Copy out the lines beginning with the one containing "This screenshot has width=1568, height=693." and ending with the one containing "Action: coord(941,20)", both included, leaving the pictures out.
>> start Supplied information
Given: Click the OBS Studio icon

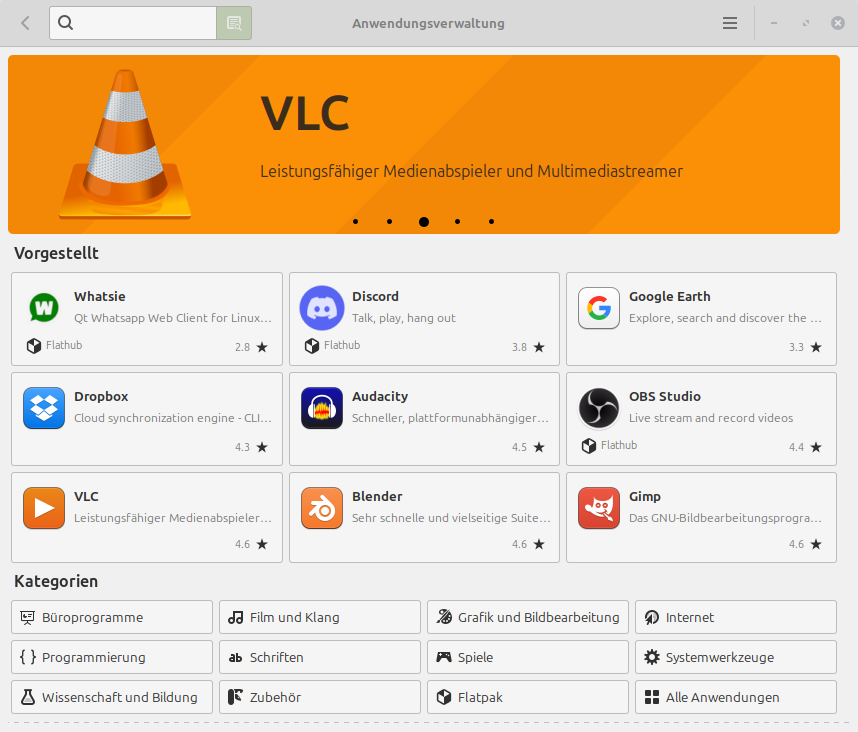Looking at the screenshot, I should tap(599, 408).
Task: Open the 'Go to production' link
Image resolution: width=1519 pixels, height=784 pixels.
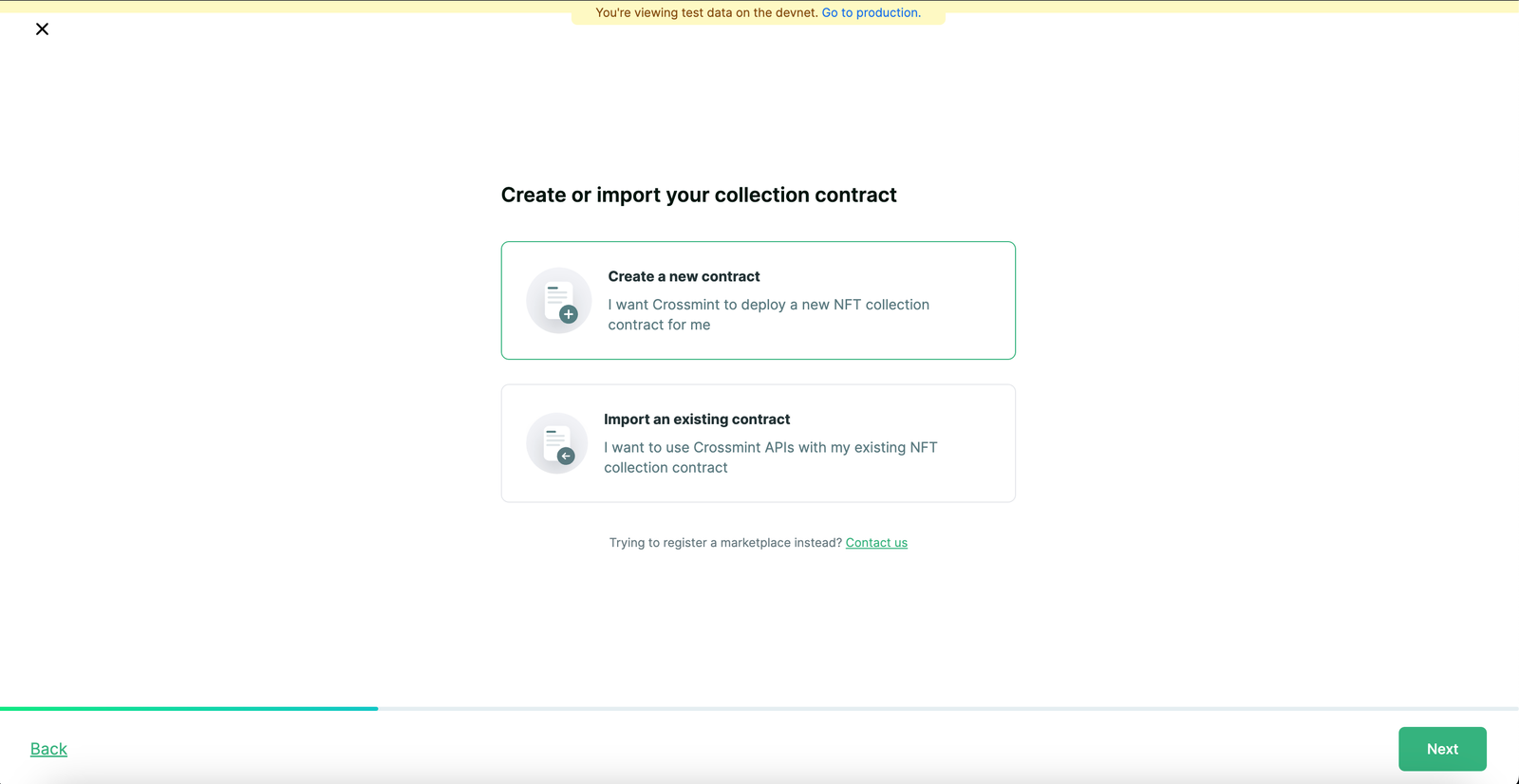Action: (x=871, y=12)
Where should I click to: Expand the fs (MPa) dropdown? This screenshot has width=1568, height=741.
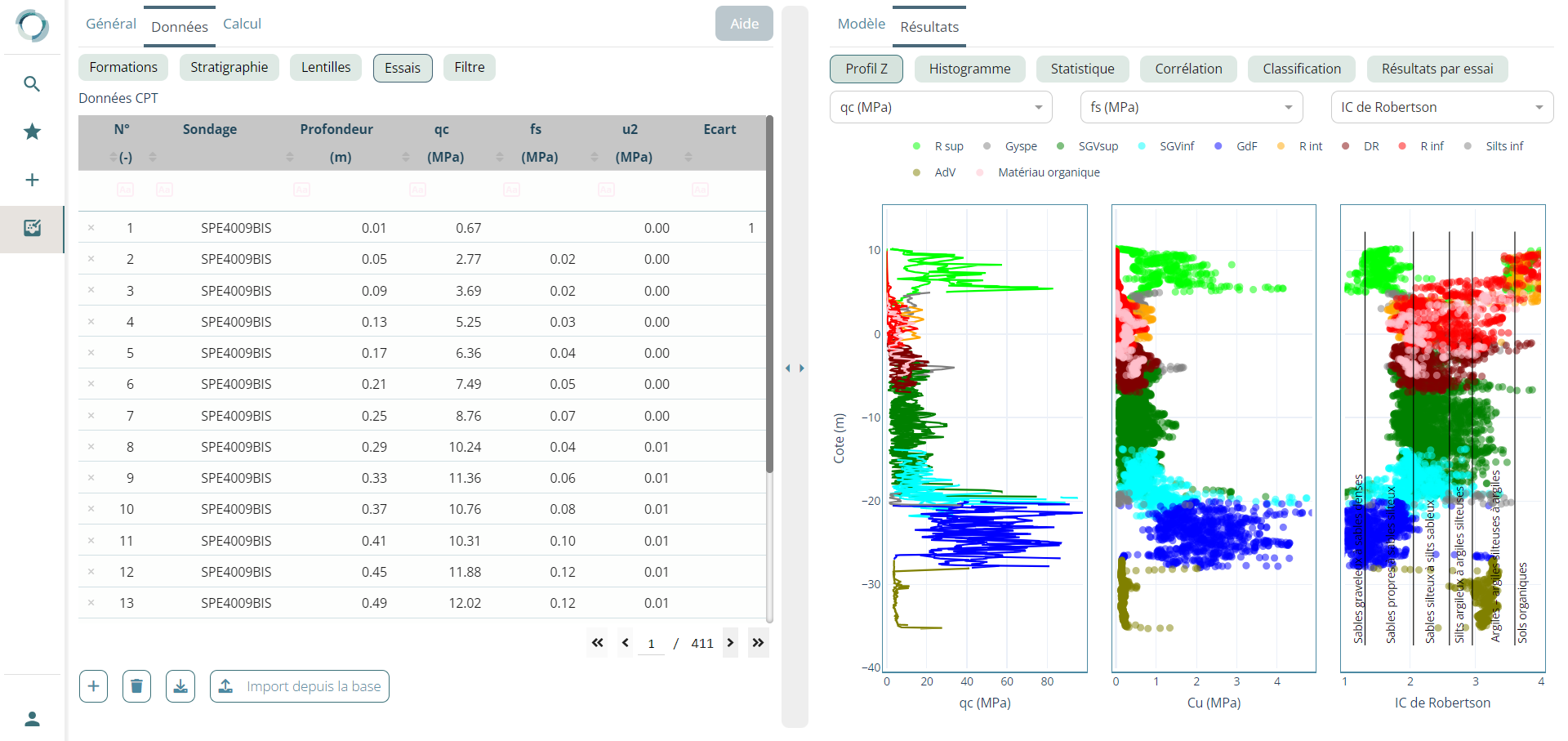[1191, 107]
>> end Supplied information
>> start Supplied information
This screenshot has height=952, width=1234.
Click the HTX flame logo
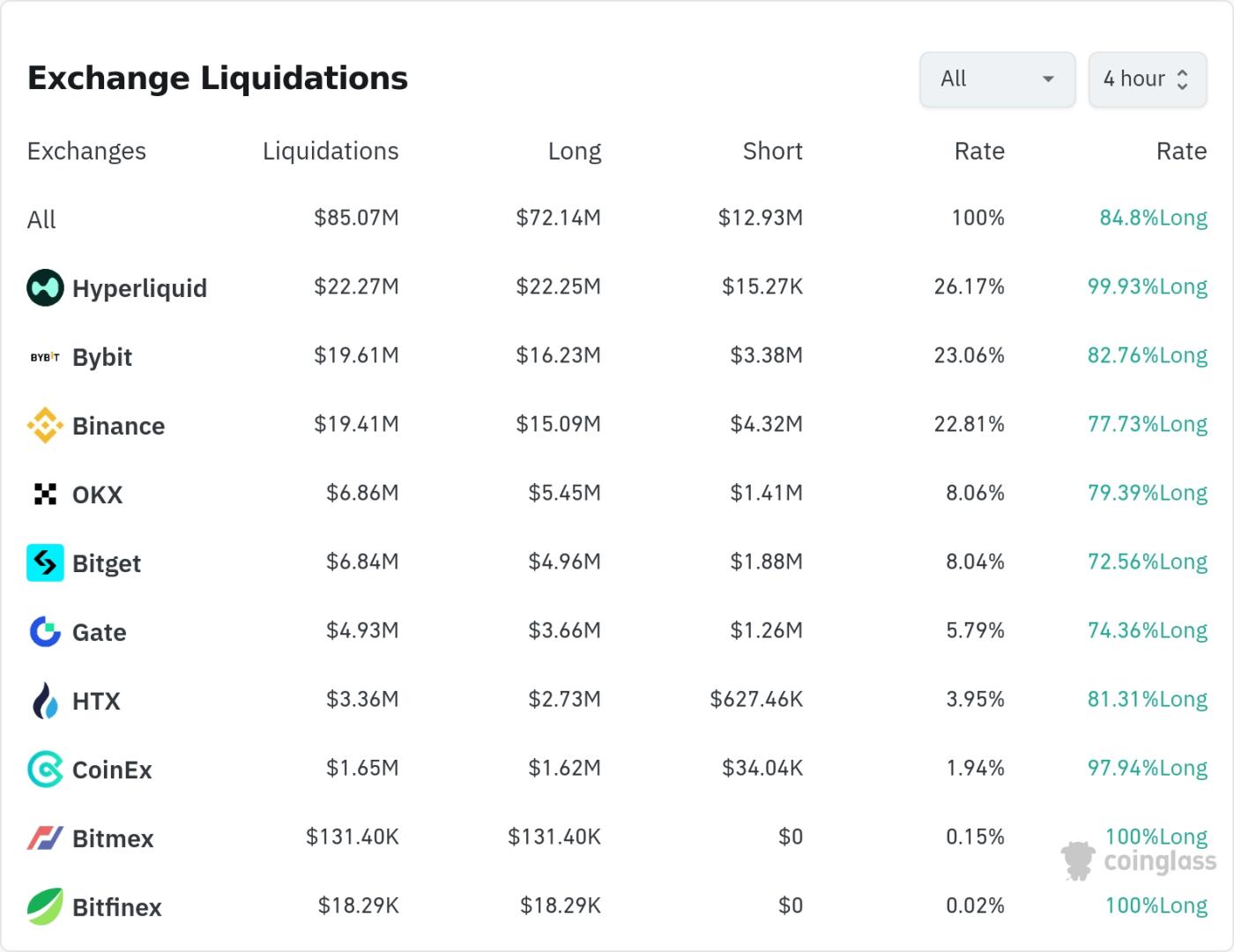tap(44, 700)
>> end Supplied information
>> start Supplied information
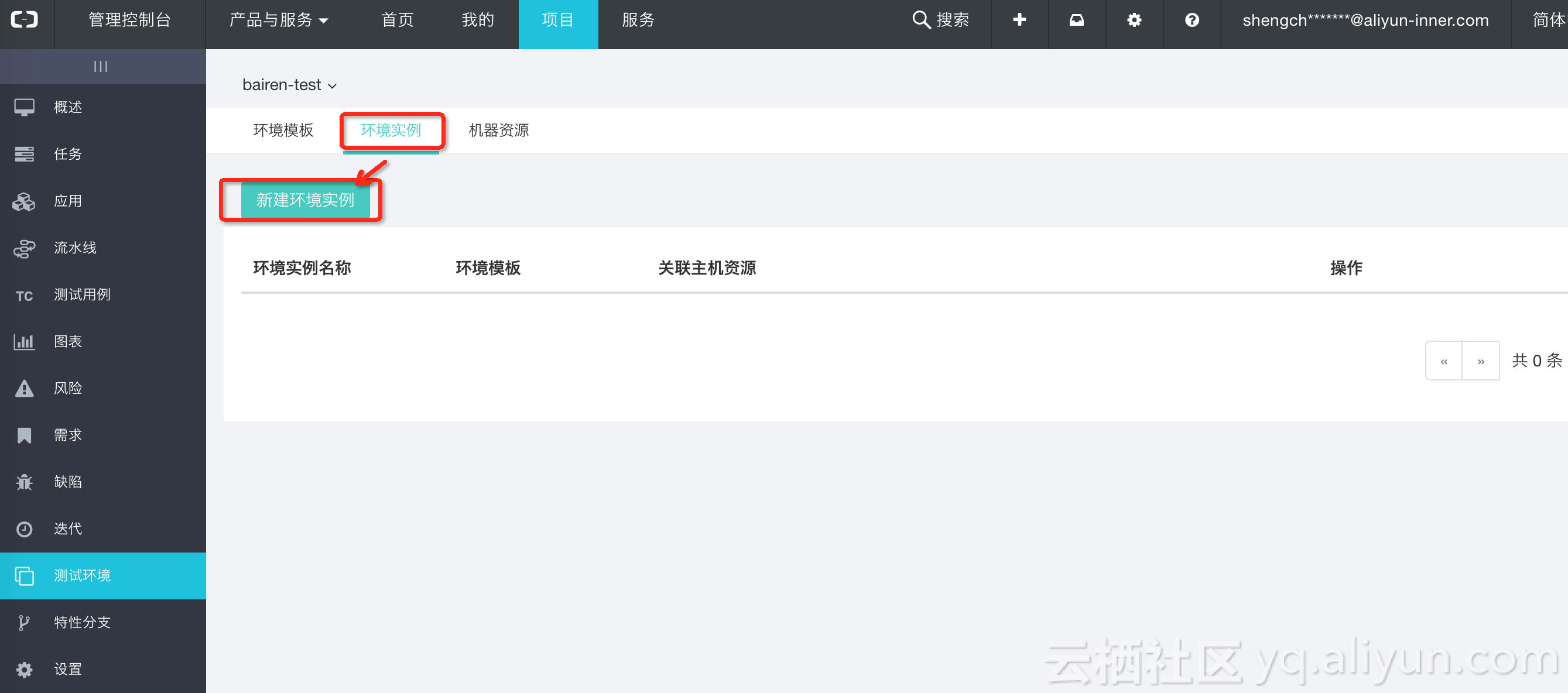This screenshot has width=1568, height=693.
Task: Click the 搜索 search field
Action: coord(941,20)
>> end Supplied information
◆ Response to the task:
This screenshot has width=1568, height=693.
Task: Click the 搜索 search field
Action: coord(941,20)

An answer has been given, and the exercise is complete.